One more factor — emergence in the market of a set of the companies which propose the solutions for support of business of the enterprises: ERP, billing systems, decision making support systems, etc. All of them allow to collect detailed data of the most different character in huge volumes. In the presence in the organization of the developed IT infrastructure these data it is possible to gather and analyze them.

The following factor — technology character. Till some time producers of applications independently developed different versions of the solutions for different server platforms or proposed open solutions. Creation of adaptable platforms for the solution of different analytical tasks which include a hardware component and DBMS became a technology trend, important for the industry. Users does not concern any more who made the processor or RAM for their computer — they consider the data warehouse as a certain service. And it is the major shift in consciousness.

Technologies which allow to use data warehouses for optimization of operational business processes practically in real time not only for highly skilled analysts and top managers, but also for employees of the front office, in particular for the staff of sales offices and contact centers. Decision making is delegated to the employees standing on lower steps of a corporate ladder. Reports necessary for them are, as a rule, simple and short, but them it is required much, and time of formation should be small.

Scopes of DWH

Traditional data warehouses can be met everywhere. They are intended for reporting, helping to deal with what happened in the company. However it is the first step, basis.

To people there is not enough nobility that occurred, they want to understand why it happened. Business intelligence tools which help to understand that tell data are for this purpose used.

After this use of the past for prediction of the future, creation of predictive models comes: what clients will remain what will leave; what products are waited by success and what will be unsuccessful, etc.

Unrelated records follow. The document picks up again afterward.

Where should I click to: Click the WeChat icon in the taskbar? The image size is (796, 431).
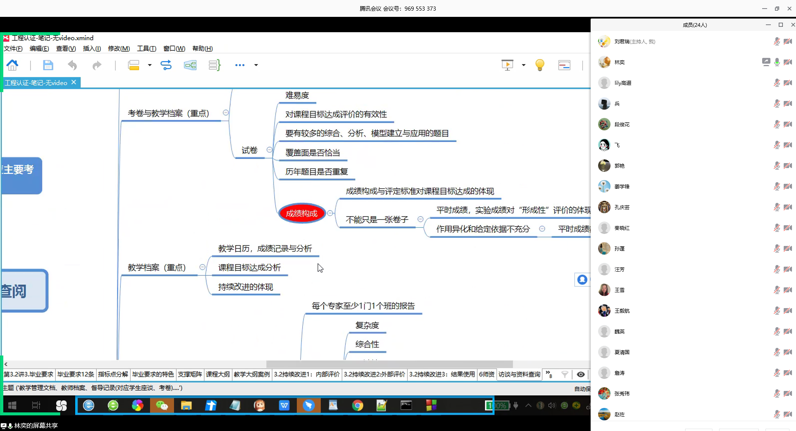pyautogui.click(x=161, y=406)
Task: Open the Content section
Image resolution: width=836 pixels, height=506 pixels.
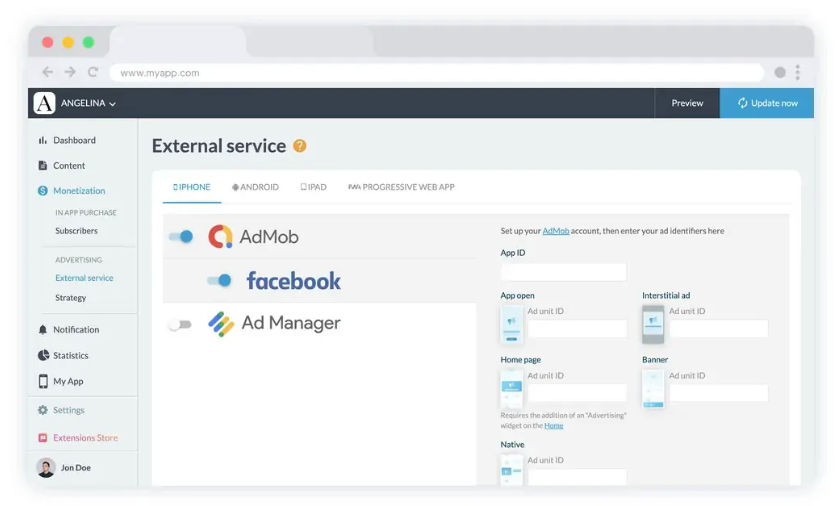Action: click(x=68, y=166)
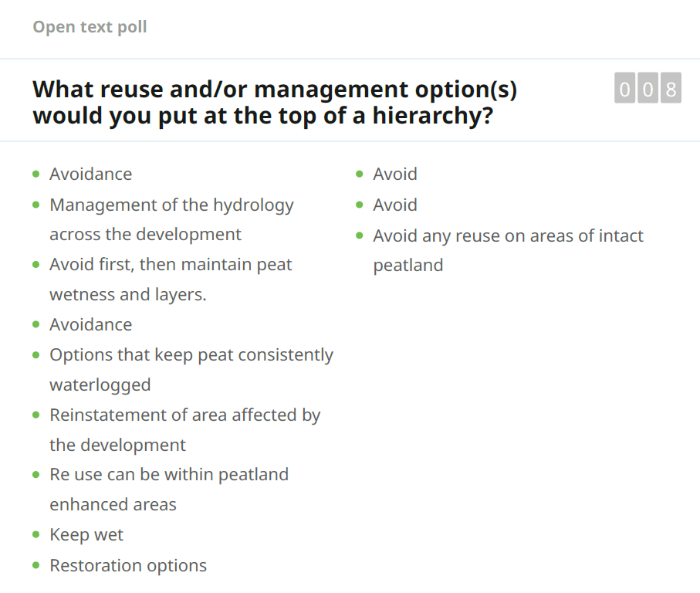Click the response counter digit 8
700x593 pixels.
671,89
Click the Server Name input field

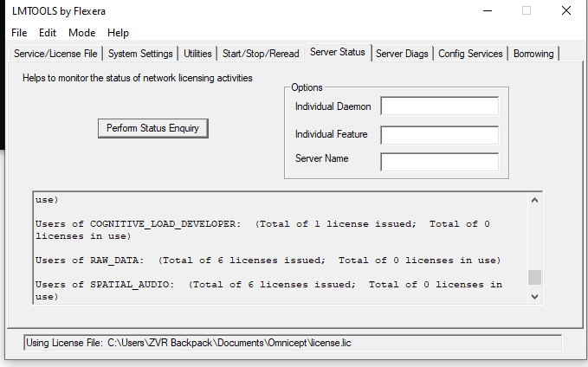(x=439, y=162)
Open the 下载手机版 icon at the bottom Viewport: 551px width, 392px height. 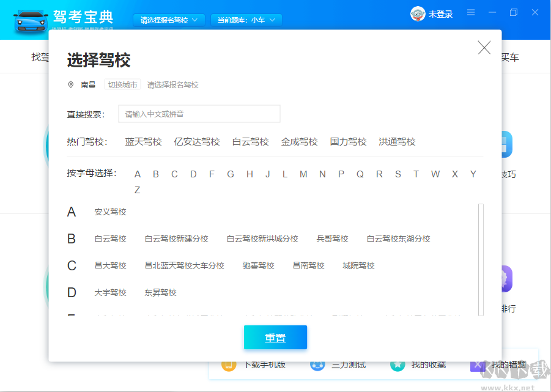(x=229, y=364)
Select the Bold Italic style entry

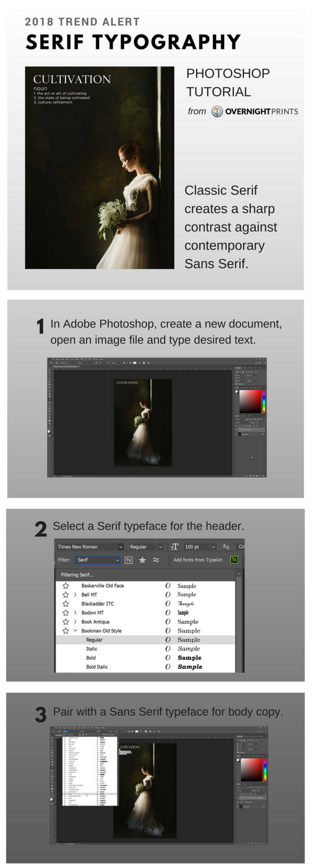pos(97,666)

Some organizations already are at a stage when data warehouses begin to use for understanding of what occurs in business in nastoshchy time. Therefore the next step is "activation" of the frontal systems by means of the solutions based on data analysis, often in the automatic mode.

Volumes of digital information grow as avalanche. In the corporate sector this growth is caused, on the one hand, by toughening of regulation and the requirement to save more and more information, belonging to business. On the other hand, toughening of the competition requires more and more exact and detailed information on the market, clients, their preferences, orders, actions of competitors etc.[2].

In public sector growth of volumes of the stored data supports universal transition to interdepartmental electronic document management and creation of departmental analytical resources which basis are various primary data.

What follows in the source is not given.